The Apache OpenNLP library is a machine learning based toolkit for the processing of natural language text. OpenNLP library supprts

  1. Tokenization
  2. Sentence Segmentation
  3. Part-Of-Speech Tagging
  4. Named Entity Extraction
  5. Data Chunking
  6. Data Parsing
  7. Co-Reference Resolution
Image for post
Image Source

OpenNLP Features :

This OpenSource Java library comes loaded with following features for the developers to take advantage of and build robust Artificial Intelligence & Machine Learning based solution for modern computer.

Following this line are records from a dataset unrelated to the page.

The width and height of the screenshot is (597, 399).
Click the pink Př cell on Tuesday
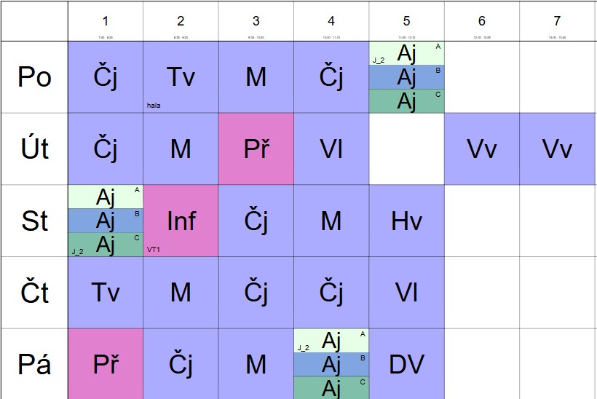pyautogui.click(x=256, y=149)
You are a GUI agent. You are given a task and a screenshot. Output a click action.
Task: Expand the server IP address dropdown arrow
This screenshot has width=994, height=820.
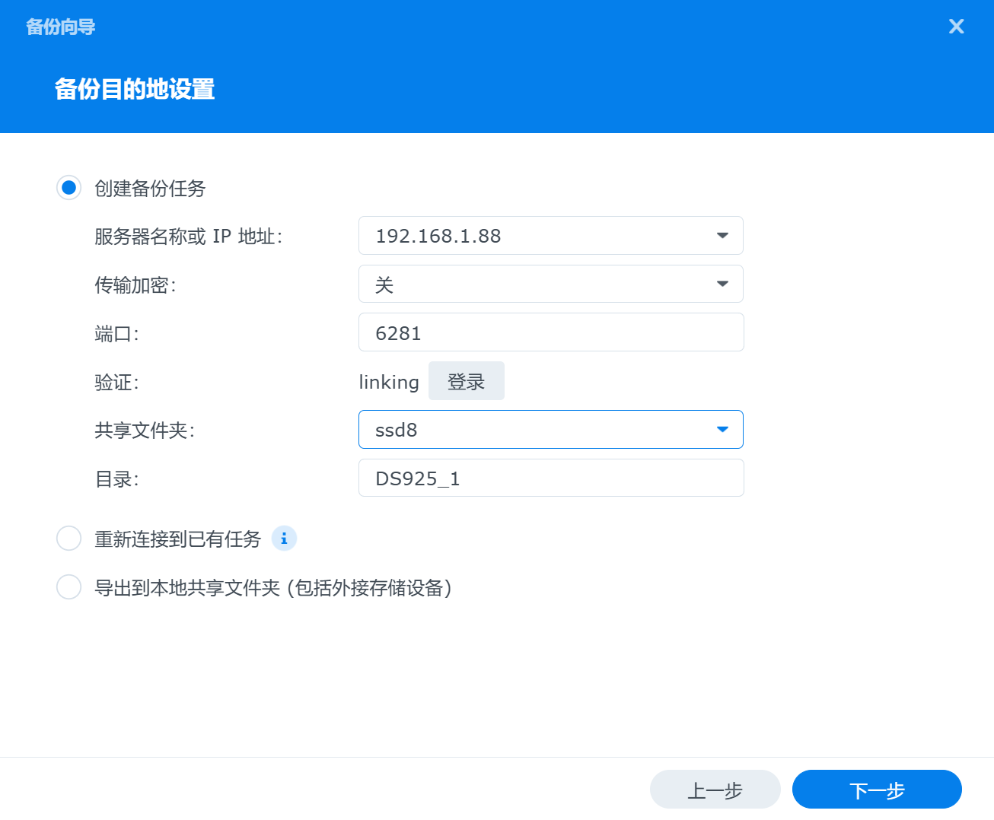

Some of the prominent features of this library are

A. Named Entity Recognition (NER) − Open NLP supports NER, helping developers to separate names of location, people and things while dynamically query processing.

Image for post
Image source : training pipeline for a NER model with OpenNLP.

B. Summarize − It helps in summarizing paragraphs, articles, documents or their collection in Natural Language Processing

C. Searching :

In OpenNLP, a given search string or its synonyms can be identified in given text, even though the given word is altered or misspelled.

D. Tagging (POS) − Tagging in NLP is used to divide the text into various grammatical elements for further analysis.

E. Translation − In NLP, Translation helps in translating one language into another.

F. Information grouping − This option in NLP groups the textual information in the content of the document, just like Parts of speech.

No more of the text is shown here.